▸ SHORT PROBLEM
Find every line in the rows below that contains the word "computer" and copy each of those lines.

▸ EXTRACTED RECORDS
((

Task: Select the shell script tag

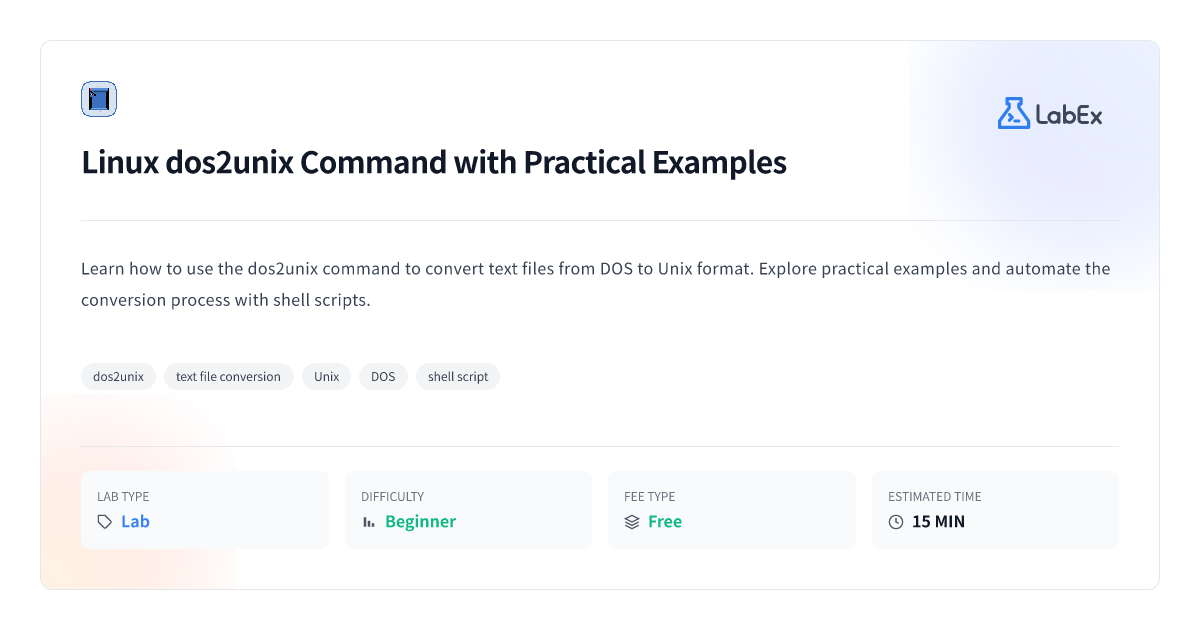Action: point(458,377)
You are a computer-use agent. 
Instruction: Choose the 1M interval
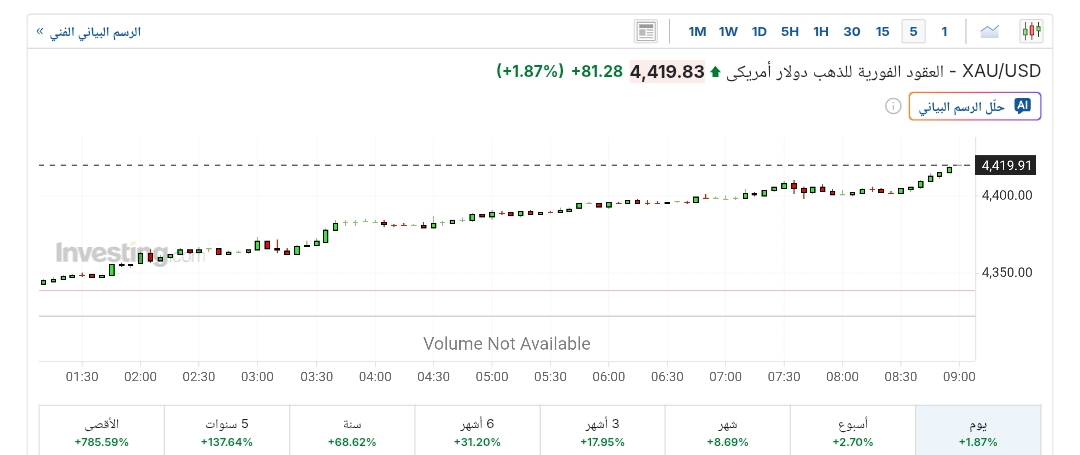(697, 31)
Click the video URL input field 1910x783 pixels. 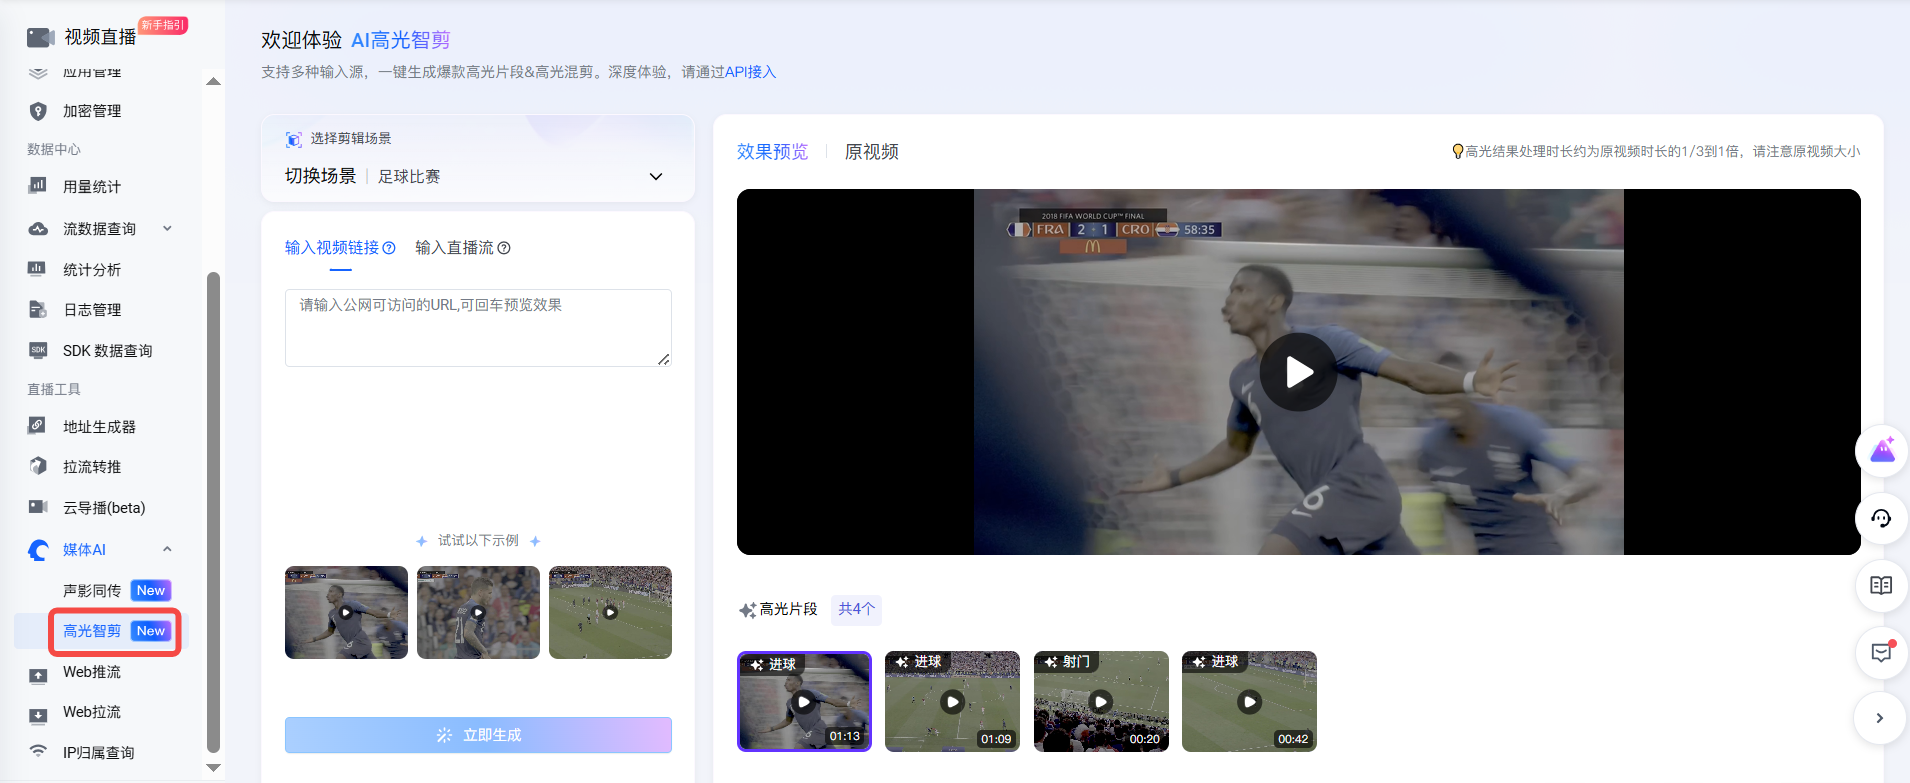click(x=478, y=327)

))
((

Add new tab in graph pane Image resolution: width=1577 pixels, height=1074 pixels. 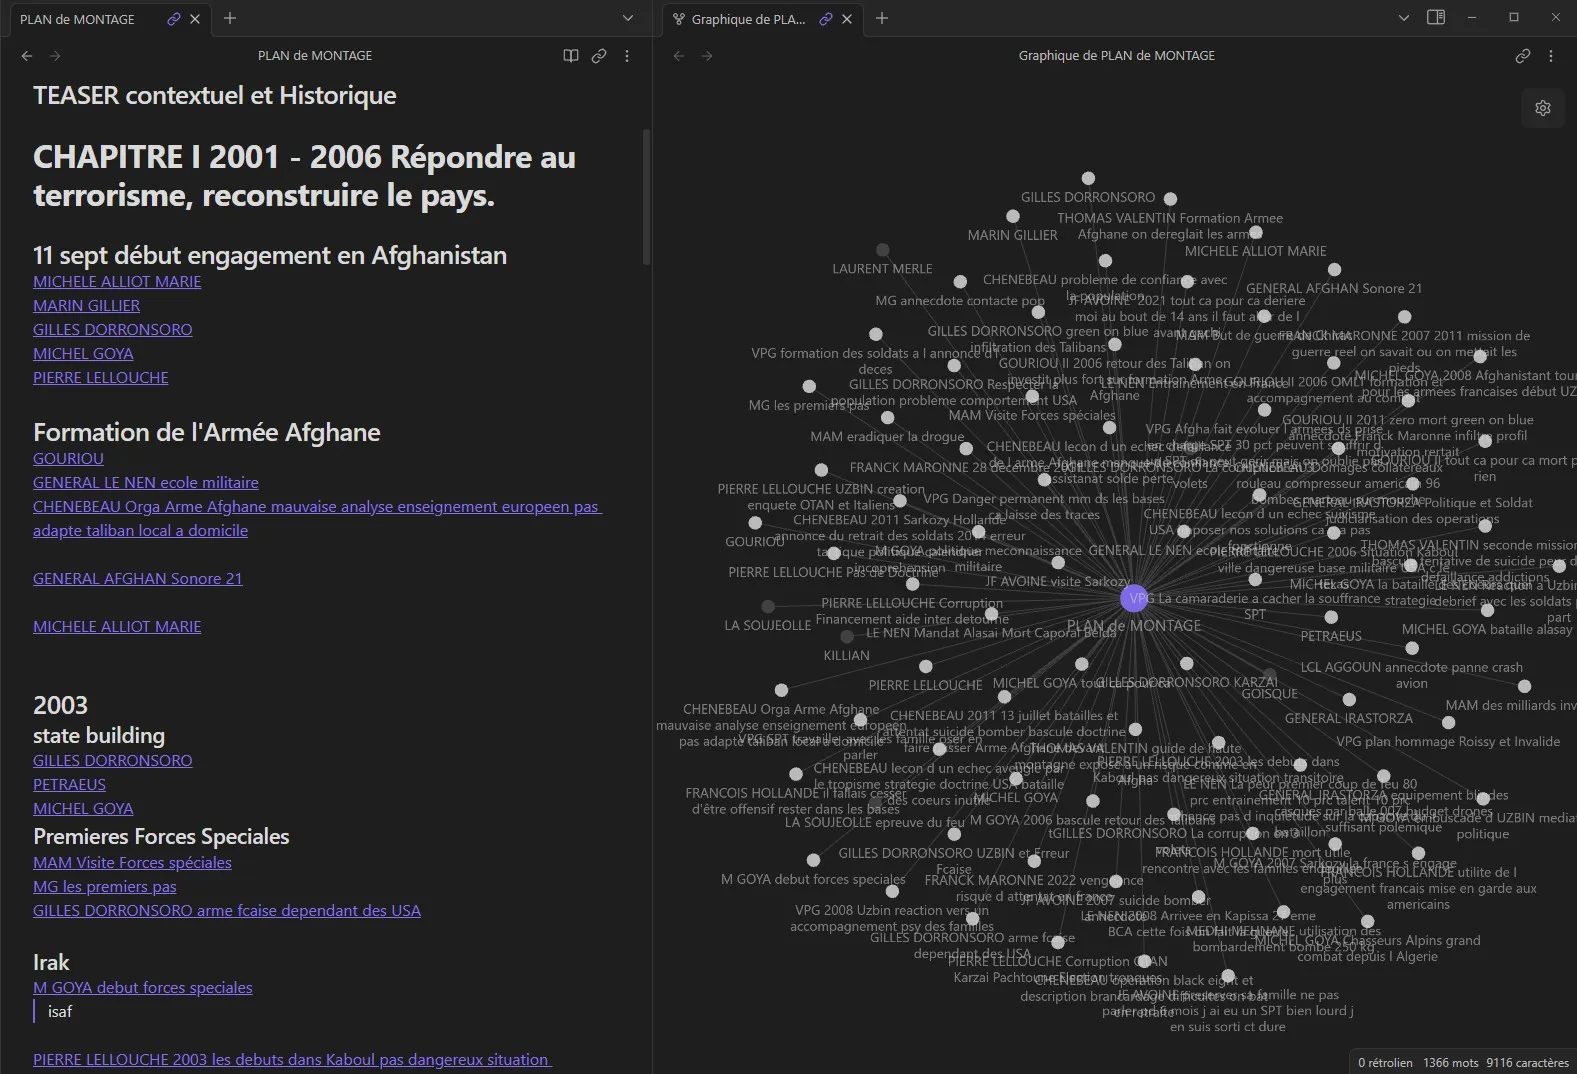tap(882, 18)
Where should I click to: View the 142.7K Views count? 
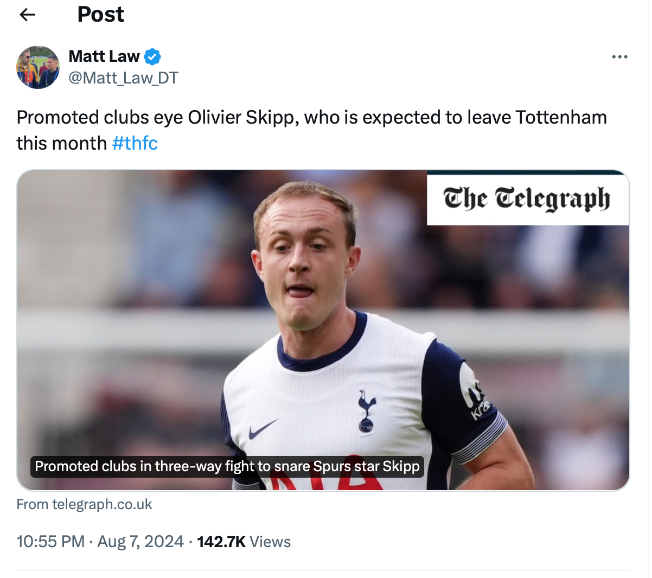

))
((

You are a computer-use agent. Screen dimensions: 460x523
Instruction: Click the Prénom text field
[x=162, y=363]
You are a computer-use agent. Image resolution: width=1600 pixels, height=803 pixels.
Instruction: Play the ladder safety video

))

▸ ANSWER TO THE EXERCISE
You are a computer-use agent. 
You are a computer-use agent. Screen dimensions: 460x523
You are a computer-use agent. Image resolution: width=1600 pixels, height=803 pixels.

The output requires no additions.